- _ABOUT THIS TASK_:
Output exactly the lines below, starting with the line that has "You are a computer-use agent. 1490x580" and going on through the line that has "The height and width of the screenshot is (714, 595).", both included, and no other lines.

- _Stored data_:
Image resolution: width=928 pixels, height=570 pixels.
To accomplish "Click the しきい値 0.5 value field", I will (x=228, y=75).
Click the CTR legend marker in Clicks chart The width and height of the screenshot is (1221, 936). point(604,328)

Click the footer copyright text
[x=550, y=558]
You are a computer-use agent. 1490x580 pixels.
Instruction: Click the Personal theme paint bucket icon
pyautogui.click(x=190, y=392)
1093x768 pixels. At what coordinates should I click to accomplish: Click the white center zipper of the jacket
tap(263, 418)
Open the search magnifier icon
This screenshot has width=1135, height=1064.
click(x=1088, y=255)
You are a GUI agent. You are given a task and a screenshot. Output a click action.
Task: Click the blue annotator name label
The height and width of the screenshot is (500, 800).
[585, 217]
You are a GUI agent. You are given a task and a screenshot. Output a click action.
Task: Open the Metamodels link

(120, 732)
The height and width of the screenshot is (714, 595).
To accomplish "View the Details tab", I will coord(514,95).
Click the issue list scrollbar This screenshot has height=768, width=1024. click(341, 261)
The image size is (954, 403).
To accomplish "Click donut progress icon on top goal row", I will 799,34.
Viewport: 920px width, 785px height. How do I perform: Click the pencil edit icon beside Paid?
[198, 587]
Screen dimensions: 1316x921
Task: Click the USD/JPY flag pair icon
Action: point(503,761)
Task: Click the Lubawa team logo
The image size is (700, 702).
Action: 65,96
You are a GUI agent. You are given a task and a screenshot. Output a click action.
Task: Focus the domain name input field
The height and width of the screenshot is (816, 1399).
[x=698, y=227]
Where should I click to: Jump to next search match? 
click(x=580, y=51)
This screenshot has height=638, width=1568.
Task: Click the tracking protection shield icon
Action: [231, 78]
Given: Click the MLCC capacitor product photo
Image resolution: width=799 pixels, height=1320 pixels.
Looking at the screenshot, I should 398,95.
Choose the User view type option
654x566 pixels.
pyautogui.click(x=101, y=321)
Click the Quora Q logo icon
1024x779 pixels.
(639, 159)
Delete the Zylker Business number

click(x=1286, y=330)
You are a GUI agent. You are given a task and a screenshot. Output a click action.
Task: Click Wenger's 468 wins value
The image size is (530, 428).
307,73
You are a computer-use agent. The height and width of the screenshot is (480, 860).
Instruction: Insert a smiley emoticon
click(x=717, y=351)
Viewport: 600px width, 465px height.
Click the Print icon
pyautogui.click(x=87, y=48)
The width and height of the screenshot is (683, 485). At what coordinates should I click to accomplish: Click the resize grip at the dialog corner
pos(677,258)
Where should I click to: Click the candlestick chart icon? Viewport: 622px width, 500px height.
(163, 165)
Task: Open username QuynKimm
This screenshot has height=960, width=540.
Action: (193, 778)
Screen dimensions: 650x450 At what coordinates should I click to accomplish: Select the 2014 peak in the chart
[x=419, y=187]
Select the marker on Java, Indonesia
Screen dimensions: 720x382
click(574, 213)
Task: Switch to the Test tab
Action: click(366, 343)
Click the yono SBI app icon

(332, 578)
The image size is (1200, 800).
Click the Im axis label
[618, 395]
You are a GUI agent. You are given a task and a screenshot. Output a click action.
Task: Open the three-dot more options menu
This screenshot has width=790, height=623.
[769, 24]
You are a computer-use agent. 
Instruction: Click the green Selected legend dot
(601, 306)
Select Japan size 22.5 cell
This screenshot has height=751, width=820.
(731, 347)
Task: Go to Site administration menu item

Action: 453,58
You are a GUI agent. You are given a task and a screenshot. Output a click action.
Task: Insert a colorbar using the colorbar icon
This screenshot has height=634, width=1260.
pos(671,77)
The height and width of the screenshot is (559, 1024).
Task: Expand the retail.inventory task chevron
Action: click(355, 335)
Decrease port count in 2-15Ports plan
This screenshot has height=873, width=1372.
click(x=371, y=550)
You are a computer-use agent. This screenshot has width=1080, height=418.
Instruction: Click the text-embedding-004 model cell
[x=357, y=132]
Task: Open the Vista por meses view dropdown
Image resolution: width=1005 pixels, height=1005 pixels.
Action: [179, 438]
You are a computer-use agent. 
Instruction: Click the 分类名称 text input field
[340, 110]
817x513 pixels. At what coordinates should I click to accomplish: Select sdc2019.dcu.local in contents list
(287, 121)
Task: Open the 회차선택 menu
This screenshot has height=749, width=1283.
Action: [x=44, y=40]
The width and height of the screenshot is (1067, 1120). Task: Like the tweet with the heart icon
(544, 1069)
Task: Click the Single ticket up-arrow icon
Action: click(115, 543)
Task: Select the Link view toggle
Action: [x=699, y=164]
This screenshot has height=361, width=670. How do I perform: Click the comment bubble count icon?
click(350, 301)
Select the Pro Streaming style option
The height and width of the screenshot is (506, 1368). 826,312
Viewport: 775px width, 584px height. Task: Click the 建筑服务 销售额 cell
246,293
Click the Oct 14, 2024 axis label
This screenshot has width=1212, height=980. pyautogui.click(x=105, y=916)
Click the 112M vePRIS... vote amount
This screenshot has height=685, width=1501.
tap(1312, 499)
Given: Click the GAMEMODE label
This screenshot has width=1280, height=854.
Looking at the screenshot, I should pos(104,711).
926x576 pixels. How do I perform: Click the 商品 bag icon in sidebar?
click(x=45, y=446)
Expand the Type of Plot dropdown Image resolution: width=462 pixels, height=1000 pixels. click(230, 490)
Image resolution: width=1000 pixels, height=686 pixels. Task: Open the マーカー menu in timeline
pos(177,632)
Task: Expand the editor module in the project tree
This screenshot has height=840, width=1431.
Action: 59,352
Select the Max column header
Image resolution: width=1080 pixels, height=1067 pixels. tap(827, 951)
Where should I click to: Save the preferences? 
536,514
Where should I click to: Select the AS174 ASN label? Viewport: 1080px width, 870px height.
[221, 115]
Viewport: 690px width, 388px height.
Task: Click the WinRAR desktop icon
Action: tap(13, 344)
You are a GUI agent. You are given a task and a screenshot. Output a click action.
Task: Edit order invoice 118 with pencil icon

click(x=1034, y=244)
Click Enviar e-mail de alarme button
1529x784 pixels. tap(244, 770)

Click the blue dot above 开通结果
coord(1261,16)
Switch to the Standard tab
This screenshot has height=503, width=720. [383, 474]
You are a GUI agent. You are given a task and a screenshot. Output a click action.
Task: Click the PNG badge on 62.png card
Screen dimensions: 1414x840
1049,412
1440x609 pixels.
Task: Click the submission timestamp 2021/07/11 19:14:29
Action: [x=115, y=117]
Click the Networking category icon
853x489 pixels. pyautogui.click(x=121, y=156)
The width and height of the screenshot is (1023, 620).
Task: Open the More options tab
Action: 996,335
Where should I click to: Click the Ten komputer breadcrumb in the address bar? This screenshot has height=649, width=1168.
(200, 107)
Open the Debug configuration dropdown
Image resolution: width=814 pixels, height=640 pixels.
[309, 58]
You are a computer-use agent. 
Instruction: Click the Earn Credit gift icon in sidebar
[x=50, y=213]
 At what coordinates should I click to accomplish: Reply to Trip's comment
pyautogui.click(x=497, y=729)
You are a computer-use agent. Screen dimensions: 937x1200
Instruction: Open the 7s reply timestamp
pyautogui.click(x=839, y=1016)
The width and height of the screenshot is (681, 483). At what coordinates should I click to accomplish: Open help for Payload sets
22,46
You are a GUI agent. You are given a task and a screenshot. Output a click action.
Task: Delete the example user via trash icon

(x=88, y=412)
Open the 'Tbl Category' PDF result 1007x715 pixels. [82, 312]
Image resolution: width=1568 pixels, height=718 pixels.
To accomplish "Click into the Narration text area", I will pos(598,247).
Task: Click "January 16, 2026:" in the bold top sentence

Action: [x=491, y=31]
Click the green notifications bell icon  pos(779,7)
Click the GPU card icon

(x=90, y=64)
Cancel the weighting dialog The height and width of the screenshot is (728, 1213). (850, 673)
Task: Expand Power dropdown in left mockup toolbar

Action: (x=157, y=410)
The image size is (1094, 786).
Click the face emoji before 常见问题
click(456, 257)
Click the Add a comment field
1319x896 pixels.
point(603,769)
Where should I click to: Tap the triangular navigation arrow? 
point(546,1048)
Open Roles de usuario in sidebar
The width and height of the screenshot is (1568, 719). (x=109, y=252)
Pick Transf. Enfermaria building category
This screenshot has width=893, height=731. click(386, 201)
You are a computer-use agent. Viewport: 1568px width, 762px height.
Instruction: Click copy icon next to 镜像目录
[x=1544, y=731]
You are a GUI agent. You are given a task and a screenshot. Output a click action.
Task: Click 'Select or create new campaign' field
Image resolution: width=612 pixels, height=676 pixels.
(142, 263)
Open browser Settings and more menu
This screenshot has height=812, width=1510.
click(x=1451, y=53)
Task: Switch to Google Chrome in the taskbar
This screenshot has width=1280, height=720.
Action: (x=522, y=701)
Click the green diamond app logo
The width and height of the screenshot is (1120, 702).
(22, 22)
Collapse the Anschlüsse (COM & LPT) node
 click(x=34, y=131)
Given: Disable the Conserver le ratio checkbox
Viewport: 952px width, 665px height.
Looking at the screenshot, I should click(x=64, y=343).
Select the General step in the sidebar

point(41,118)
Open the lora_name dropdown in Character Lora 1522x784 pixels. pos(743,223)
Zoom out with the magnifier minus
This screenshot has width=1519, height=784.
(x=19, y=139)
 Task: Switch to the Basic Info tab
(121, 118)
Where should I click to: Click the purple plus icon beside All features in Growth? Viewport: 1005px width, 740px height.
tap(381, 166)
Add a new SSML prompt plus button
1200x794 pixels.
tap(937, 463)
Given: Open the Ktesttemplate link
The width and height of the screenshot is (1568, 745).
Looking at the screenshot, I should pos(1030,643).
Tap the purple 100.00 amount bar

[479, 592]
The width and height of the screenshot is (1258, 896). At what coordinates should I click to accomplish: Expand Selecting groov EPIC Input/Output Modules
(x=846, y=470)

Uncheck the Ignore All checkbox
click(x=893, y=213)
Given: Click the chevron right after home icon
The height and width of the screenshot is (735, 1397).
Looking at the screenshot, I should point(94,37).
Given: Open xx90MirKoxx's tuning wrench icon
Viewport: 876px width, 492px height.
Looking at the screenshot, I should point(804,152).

- _ANSWER SECTION_:
You are a computer-use agent. 1490x580 pixels.
Instruction: Click the Personal theme paint bucket icon
pyautogui.click(x=190, y=392)
1093x768 pixels. At what coordinates should I click to accomplish: Click the white center zipper of the jacket
tap(263, 418)
Open the search magnifier icon
This screenshot has width=1135, height=1064.
click(x=1088, y=255)
You are a GUI agent. You are given a task and a screenshot. Output a click action.
Task: Click the blue annotator name label
The height and width of the screenshot is (500, 800).
[585, 217]
You are a GUI agent. You are given a task and a screenshot. Output a click action.
Task: Open the Metamodels link

(120, 732)
The height and width of the screenshot is (714, 595).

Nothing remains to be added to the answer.